Beijing – Pemerintah China menegaskan telah memberitahukan soal latihan militer yang digelar Pasukan Pembebasan Rakyat (PLA) di sekitar Laut China Timur sebelum terjadinya insiden penguncian radar terhadap pesawat tempur Angkatan Udara Bela Diri Jepang (ASDF).
“Latihan dan operasi terbang yang dilakukan China sepenuhnya mematuhi hukum serta praktik internasional. Pengaktifan radar pencari selama latihan adalah prosedur standar yang biasa diterapkan oleh pesawat berbasis kapal induk di seluruh dunia,” ujar Juru Bicara Kementerian Luar Negeri China, Guo Jiakun, dalam konferensi pers di Beijing, Selasa (9/12).
Guo menambahkan, Juru Bicara Angkatan Laut PLA telah memastikan bahwa zona latihan telah diumumkan sebelumnya. Pernyataan ini menanggapi protes dari Menteri Pertahanan Jepang yang menyatakan Tokyo tidak yakin menerima informasi tentang area latihan laut dan udara seperti yang diklaim Beijing.

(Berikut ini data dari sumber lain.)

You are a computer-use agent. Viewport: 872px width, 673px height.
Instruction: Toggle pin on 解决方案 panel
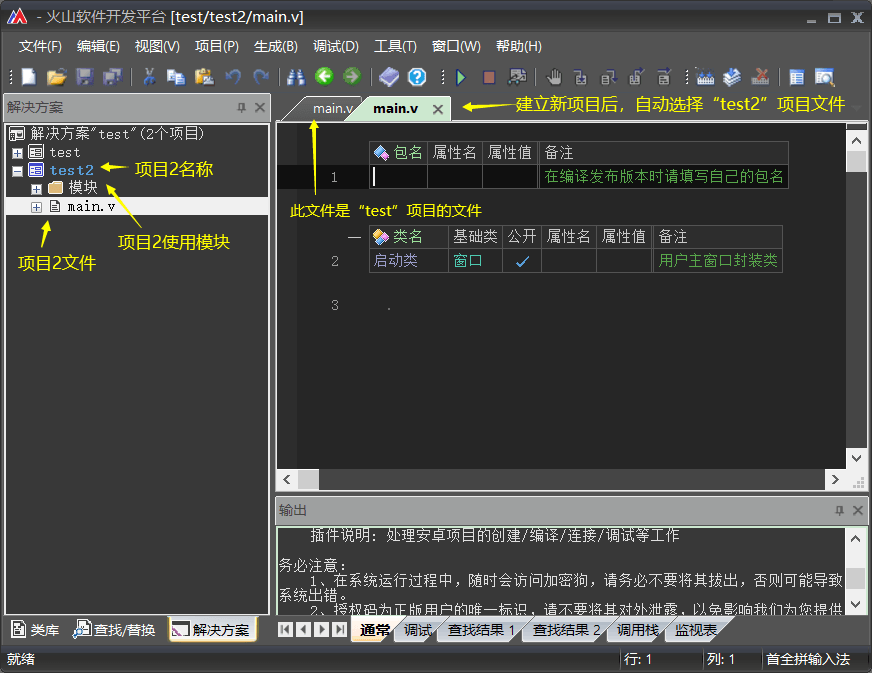tap(241, 108)

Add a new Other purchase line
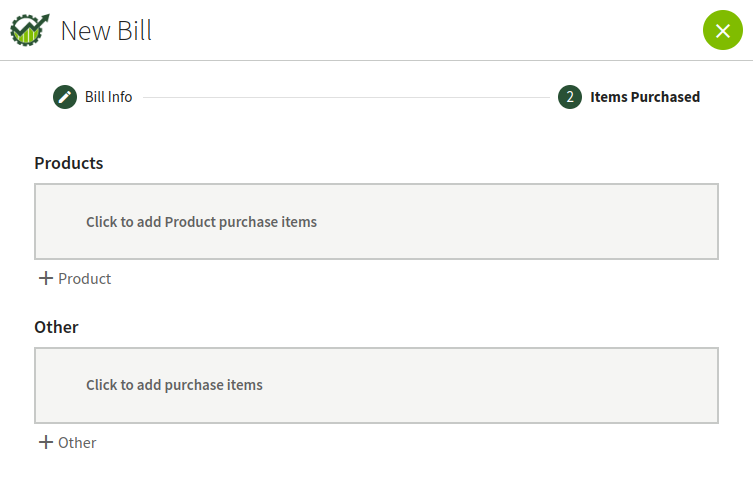(x=68, y=442)
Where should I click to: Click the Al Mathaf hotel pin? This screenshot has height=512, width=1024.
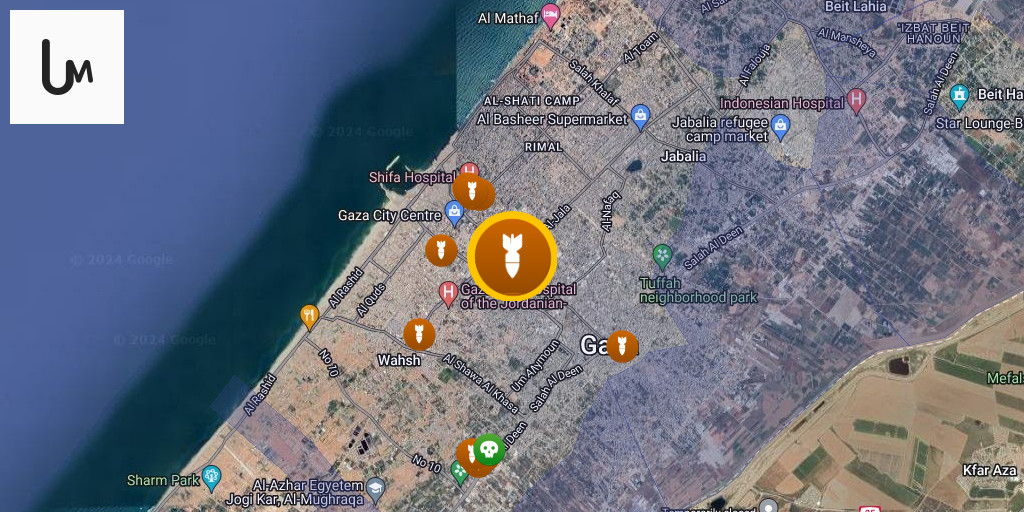[x=551, y=16]
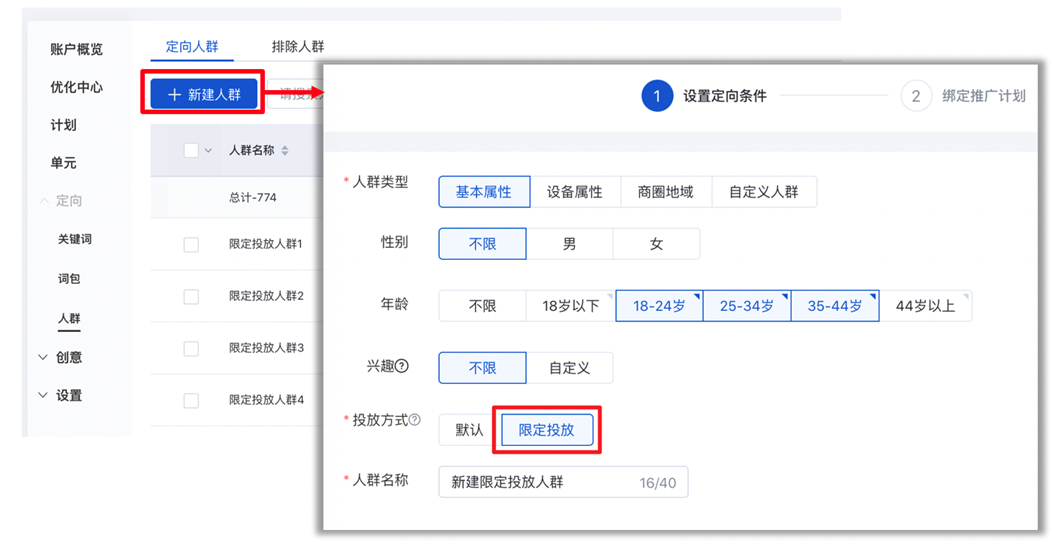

Menurut Kementerian Pertahanan Jepang, dua jet tempur J-15 Angkatan Laut China dua kali mengunci radar secara bergantian ke pesawat F-15 ASDF di perairan lepas tenggara Okinawa pada Sabtu (6/12). Insiden pertama terjadi antara pukul 16.32–16.35 waktu setempat, ketika J-15 yang lepas landas dari kapal induk Liaoning menargetkan F-15 yang mencoba mencegah pesawat itu mendekati wilayah udara Jepang. Insiden kedua terjadi antara pukul 18.37–19.08 waktu setempat di lokasi yang sama.
“Manuver kami profesional, terstandar, dan merupakan tindakan normal untuk keselamatan penerbangan. Wartawan sebaiknya bertanya pada pihak Jepang, mengapa jet ASDF terbang ke area tersebut sehingga memicu insiden berbahaya yang sebenarnya bisa dihindari?” tegas Guo.
Ketegangan antara China dan Jepang memuncak sejak awal November 2025, ketika Perdana Menteri Jepang Sanae Takaichi menyatakan bahwa potensi penggunaan kekuatan militer China terhadap Taiwan dapat menimbulkan ancaman terhadap kelangsungan hidup Jepang. Pernyataan ini dianggap sebagai sinyal kemungkinan keterlibatan ASDF dalam merespons skenario Taiwan.
Guo Jiakun kembali menyinggung sejarah agresi militer Jepang di Asia. Ia mengingatkan pembantaian besar-besaran yang dilakukan Jepang selama Perang Dunia II, termasuk lebih dari 300.000 warga sipil Tiongkok tewas di Nanjing, sekitar 100.000 warga Filipina dalam satu bulan di Manila, serta puluhan ribu korban di Singapura. Pengadilan Militer Internasional untuk Timur Jauh mencatat lebih dari 100 pembantaian besar-besaran yang dilakukan Jepang di Malaysia, Indonesia, Myanmar, Thailand, dan wilayah lain.
“Kejahatan perang Jepang tidak boleh dilupakan. Setiap toleransi terhadap ucapan atau tindakan provokatif kelompok sayap kanan Jepang hanya akan menghidupkan kembali militerisme dan membahayakan rakyat Asia,” kata Guo.
Ketegangan ini terus berlanjut melalui serangkaian aksi protes diplomatik, penangguhan impor produk laut Jepang, pembekuan pertemuan pejabat tinggi, hingga larangan China bagi warganya untuk bepergian atau belajar di Jepang, penghentian rilis film Jepang, serta ancaman balasan tegas jika Tokyo terlibat militer dalam isu Taiwan.